_Task goal_
Would you please restate all of the data exactly?

[Collected data]
++++++++

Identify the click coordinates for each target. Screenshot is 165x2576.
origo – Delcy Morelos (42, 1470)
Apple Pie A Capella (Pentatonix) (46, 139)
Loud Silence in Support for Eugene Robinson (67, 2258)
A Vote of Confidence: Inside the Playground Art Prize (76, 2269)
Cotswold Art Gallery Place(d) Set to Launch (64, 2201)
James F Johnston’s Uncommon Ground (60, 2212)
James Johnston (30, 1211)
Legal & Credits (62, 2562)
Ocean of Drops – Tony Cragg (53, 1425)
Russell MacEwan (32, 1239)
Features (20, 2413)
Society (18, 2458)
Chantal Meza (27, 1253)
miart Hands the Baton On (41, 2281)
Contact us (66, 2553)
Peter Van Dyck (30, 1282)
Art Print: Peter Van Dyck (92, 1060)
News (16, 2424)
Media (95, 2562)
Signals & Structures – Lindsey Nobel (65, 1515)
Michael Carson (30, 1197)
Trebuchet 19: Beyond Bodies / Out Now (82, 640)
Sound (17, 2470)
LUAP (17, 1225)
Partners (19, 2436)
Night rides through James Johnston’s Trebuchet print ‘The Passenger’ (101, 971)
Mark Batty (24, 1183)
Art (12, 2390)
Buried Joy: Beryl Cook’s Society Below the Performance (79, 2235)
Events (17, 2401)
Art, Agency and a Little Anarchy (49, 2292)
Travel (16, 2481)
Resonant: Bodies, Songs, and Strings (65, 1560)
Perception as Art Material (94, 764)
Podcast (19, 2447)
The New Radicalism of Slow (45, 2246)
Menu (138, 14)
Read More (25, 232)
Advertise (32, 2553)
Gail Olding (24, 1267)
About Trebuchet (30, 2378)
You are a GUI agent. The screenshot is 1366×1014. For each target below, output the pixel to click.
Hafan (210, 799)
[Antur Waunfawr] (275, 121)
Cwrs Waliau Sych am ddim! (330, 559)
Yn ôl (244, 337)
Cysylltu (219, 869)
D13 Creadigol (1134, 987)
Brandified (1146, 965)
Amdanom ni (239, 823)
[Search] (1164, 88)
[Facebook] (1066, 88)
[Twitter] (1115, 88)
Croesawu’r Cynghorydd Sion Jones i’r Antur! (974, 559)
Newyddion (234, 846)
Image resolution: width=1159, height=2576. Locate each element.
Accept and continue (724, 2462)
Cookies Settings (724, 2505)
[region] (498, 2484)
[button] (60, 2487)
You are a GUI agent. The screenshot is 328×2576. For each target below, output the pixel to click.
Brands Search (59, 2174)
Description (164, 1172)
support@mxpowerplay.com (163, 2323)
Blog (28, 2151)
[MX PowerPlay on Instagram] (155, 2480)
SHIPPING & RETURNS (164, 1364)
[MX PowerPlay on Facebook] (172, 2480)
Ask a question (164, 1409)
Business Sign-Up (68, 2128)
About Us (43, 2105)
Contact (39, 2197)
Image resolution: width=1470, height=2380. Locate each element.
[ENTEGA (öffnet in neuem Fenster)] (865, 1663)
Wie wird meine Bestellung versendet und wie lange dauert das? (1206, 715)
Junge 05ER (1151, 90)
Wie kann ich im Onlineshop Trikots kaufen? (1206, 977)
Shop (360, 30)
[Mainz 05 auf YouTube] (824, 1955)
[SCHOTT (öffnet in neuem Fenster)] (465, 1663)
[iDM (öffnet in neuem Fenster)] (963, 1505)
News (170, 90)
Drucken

++++++++

_Task output_
Identify the click coordinates for each target. Screenshot is 165x2576.
origo – Delcy Morelos (42, 1470)
Apple Pie A Capella (Pentatonix) (46, 139)
Loud Silence in Support for Eugene Robinson (67, 2258)
A Vote of Confidence: Inside the Playground Art Prize (76, 2269)
Cotswold Art Gallery Place(d) Set to Launch (64, 2201)
James F Johnston’s Uncommon Ground (60, 2212)
James Johnston (30, 1211)
Legal & Credits (62, 2562)
Ocean of Drops – Tony Cragg (53, 1425)
Russell MacEwan (32, 1239)
Features (20, 2413)
Society (18, 2458)
Chantal Meza (27, 1253)
miart Hands the Baton On (41, 2281)
Contact us (66, 2553)
Peter Van Dyck (30, 1282)
Art Print: Peter Van Dyck (92, 1060)
News (16, 2424)
Media (95, 2562)
Signals & Structures – Lindsey Nobel (65, 1515)
Michael Carson (30, 1197)
Trebuchet 19: Beyond Bodies / Out Now (82, 640)
Sound (17, 2470)
LUAP (17, 1225)
Partners (19, 2436)
Night rides through James Johnston’s Trebuchet print ‘The Passenger’ (101, 971)
Mark Batty (24, 1183)
Art (12, 2390)
Buried Joy: Beryl Cook’s Society Below the Performance (79, 2235)
Events (17, 2401)
Art, Agency and a Little Anarchy (49, 2292)
Travel (16, 2481)
Resonant: Bodies, Songs, and Strings (65, 1560)
Perception as Art Material (94, 764)
Podcast (19, 2447)
The New Radicalism of Slow (45, 2246)
Menu (138, 14)
Read More (25, 232)
Advertise (32, 2553)
Gail Olding (24, 1267)
About Trebuchet (30, 2378)
You are a GUI agent. The screenshot is 1366×1014. For each target below, output the pixel to click.
Hafan (210, 799)
[Antur Waunfawr] (275, 121)
Cwrs Waliau Sych am ddim! (330, 559)
Yn ôl (244, 337)
Cysylltu (219, 869)
D13 Creadigol (1134, 987)
Brandified (1146, 965)
Amdanom ni (239, 823)
[Search] (1164, 88)
[Facebook] (1066, 88)
[Twitter] (1115, 88)
Croesawu’r Cynghorydd Sion Jones i’r Antur! (974, 559)
Newyddion (234, 846)
Image resolution: width=1159, height=2576. Locate each element.
Accept and continue (724, 2462)
Cookies Settings (724, 2505)
[region] (498, 2484)
[button] (60, 2487)
You are a GUI agent. The screenshot is 328×2576. For each target below, output the pixel to click.
Brands Search (59, 2174)
Description (164, 1172)
support@mxpowerplay.com (163, 2323)
Blog (28, 2151)
[MX PowerPlay on Instagram] (155, 2480)
SHIPPING & RETURNS (164, 1364)
[MX PowerPlay on Facebook] (172, 2480)
Ask a question (164, 1409)
Business Sign-Up (68, 2128)
About Us (43, 2105)
Contact (39, 2197)
Image resolution: width=1470, height=2380. Locate each element.
[ENTEGA (öffnet in neuem Fenster)] (865, 1663)
Wie wird meine Bestellung versendet und wie lange dauert das? (1206, 715)
Junge 05ER (1151, 90)
Wie kann ich im Onlineshop Trikots kaufen? (1206, 977)
Shop (360, 30)
[Mainz 05 auf YouTube] (824, 1955)
[SCHOTT (öffnet in neuem Fenster)] (465, 1663)
[iDM (öffnet in neuem Fenster)] (963, 1505)
News (170, 90)
Drucken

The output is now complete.